A baby shower for my daughter-in-law was held last week, and one of my gifts to my expected grandchild was this small hooked rug—actually, a wall hanging. I belong to an active rug hooking group online, but I don't know even one other rug hooker in real life. I learned how to do it from a book 30 years ago, and I'm still learning from books and the Internet.
When I tell people other than my friends that these mats are made from recycled wool (old clothing I find at the Salvation Army), the reaction isn't always positive. Some think it's great that one can make "something from nothing," but I've caught a flicker of what might be distaste on a couple of faces. (For the record, everything goes into the washing machine first.) And when I add that I like to dye the wool myself, I can tell more than a few wonder why anyone would want to spend their time in this way. (After all, I could be watching reality TV.)

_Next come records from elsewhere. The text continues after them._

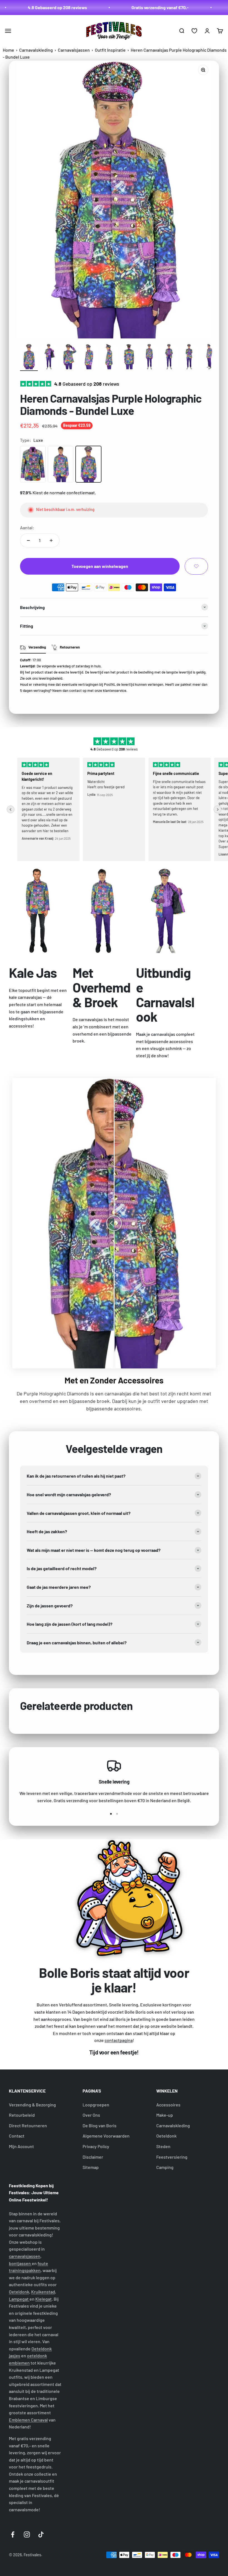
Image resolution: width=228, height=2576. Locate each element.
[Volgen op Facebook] (12, 2534)
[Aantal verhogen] (51, 540)
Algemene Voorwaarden (106, 2135)
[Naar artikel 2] (49, 357)
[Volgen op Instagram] (27, 2534)
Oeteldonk (166, 2135)
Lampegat (19, 2298)
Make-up (164, 2115)
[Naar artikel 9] (189, 357)
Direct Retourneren (28, 2125)
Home (8, 50)
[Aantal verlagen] (28, 540)
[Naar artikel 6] (129, 357)
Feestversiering (171, 2156)
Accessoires (168, 2104)
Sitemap (91, 2167)
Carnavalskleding (36, 50)
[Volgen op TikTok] (41, 2534)
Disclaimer (93, 2156)
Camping (165, 2167)
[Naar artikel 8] (169, 357)
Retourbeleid (22, 2115)
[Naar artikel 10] (209, 357)
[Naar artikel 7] (149, 357)
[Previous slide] (10, 809)
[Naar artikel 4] (89, 357)
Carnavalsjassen (74, 50)
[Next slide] (217, 809)
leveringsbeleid (50, 678)
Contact (16, 2135)
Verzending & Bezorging (32, 2104)
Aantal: (27, 527)
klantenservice (114, 690)
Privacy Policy (96, 2146)
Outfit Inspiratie (110, 50)
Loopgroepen (96, 2104)
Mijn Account (21, 2146)
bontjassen (20, 2263)
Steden (163, 2146)
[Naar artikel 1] (29, 357)
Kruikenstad (43, 2291)
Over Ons (91, 2115)
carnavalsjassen (24, 2256)
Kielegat (43, 2298)
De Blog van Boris (100, 2125)
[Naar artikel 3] (69, 357)
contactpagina (119, 2040)
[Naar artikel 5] (109, 357)
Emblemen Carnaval (28, 2419)
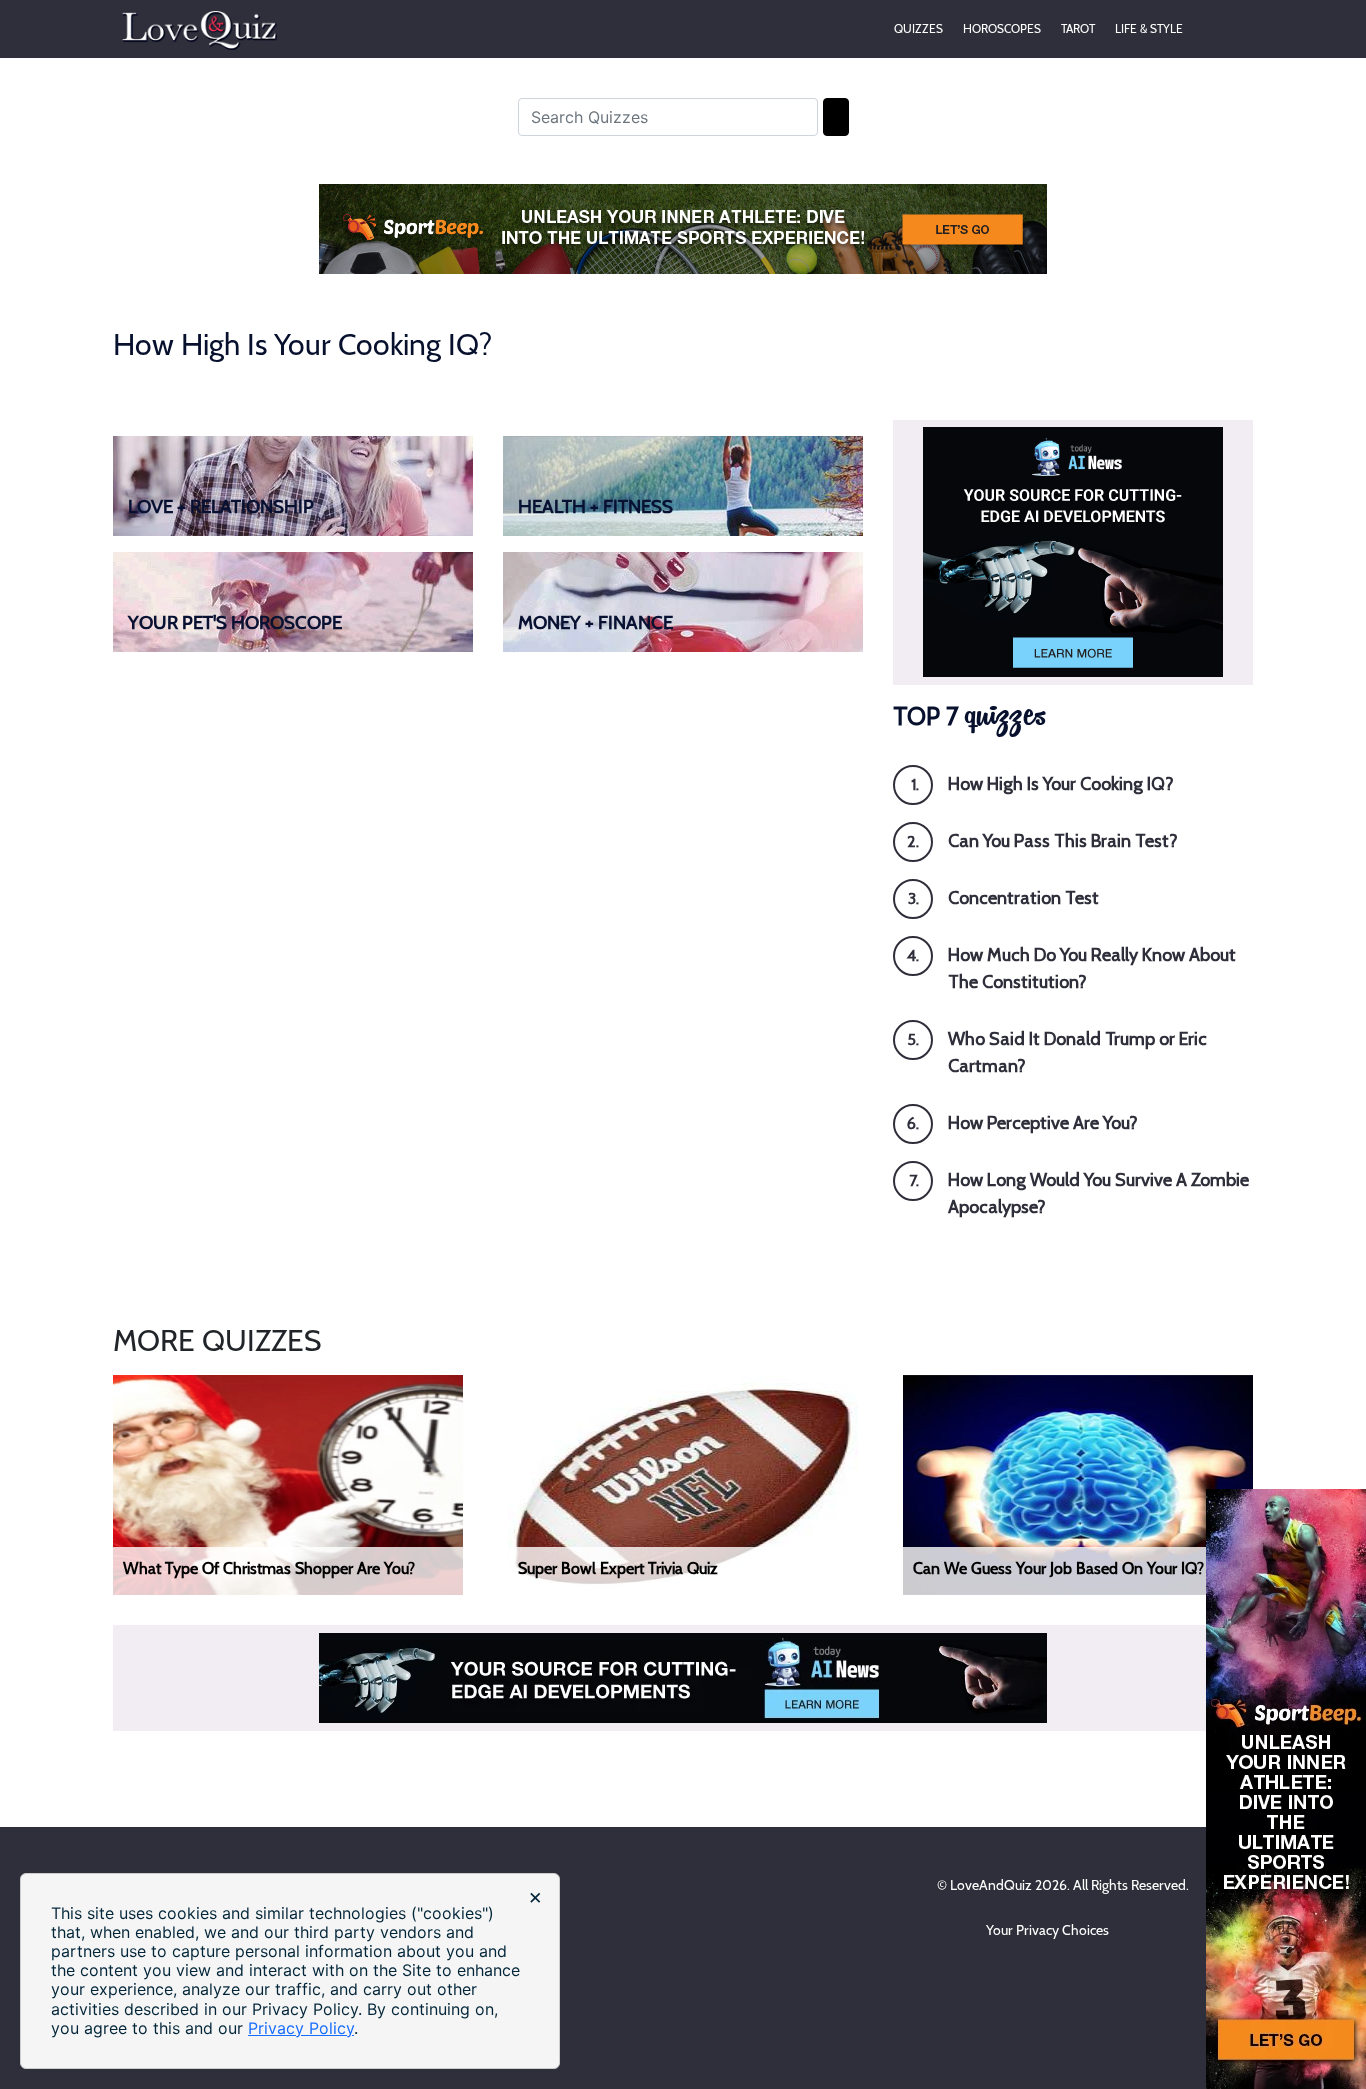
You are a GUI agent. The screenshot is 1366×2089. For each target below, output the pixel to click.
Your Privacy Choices (1049, 1930)
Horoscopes (1002, 28)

Compared to the women (and men) who began this craft, my efforts take little time. I order my hooks, linen backing, and dyes from online vendors, and for this rug I bought the bright colored wool for the turtle online, too. When I decided to treat myself to a lap frame this year, I did the transaction via email. My rug binding tape comes to me through eBay. This rug was my original design except for the turtle, which was a free online quilt pattern.
The first hooked rugs, made in the early 19th century, often used burlap feed bags for backing. But even much later, the process was primitive for some. I recently read about a woman who described hooking rugs in the first decades of the 20th century. She gathered her best woolens (mostly from underwear) for two years before she had enough to start a rug. She set up a big floor frame in her farmhouse kitchen and sewed the burlap to it. Beside her at the frame was a wooden cradle; she rocked her infant daughter as she hooked her rugs by the light of a kerosene lamp. She dyed some of her wool with onion skins and goldenrod.
Lately I've been posting some of my journal entries here. Most of them were written with ball-point pens in red, hardbound Daily Reminder books. Later I started a computer journal, plus many of the letters I've written over the years—journal entries of sorts—are saved on my hard drive. Consider these entries from diaries kept by women on the Oregon and California trails in the mid-1800's:
I didn't write in my diary yesterday. I hate to miss a day, but I just couldn't do it yesterday. It was dark by the time we found a place to camp and both George (her husband) and I were too tired to build a fire to melt the ink.
The color of the ink in my journal will be changing all the time from now on. I thought I brought enough ink for the entire journey, but have completely run out. From now on I''m going to pick berries and squeeze the juice out of them and use it for ink. The color of my writing will depend on the kind of berries I'm able to find.
When some early diarists ran out of paper, they wrote vertically over the same sheet they'd already covered horizontally. All these women, most of whom were raising children, went to such lengths to tell us about our country's past.
So this is what I've been thinking about: the resourcefulness of women and the documented history of their passion to create something beautiful and to leave something of themselves behind. They inspire me to write more regularly in my current journal. And to keep hooking, rug after rug.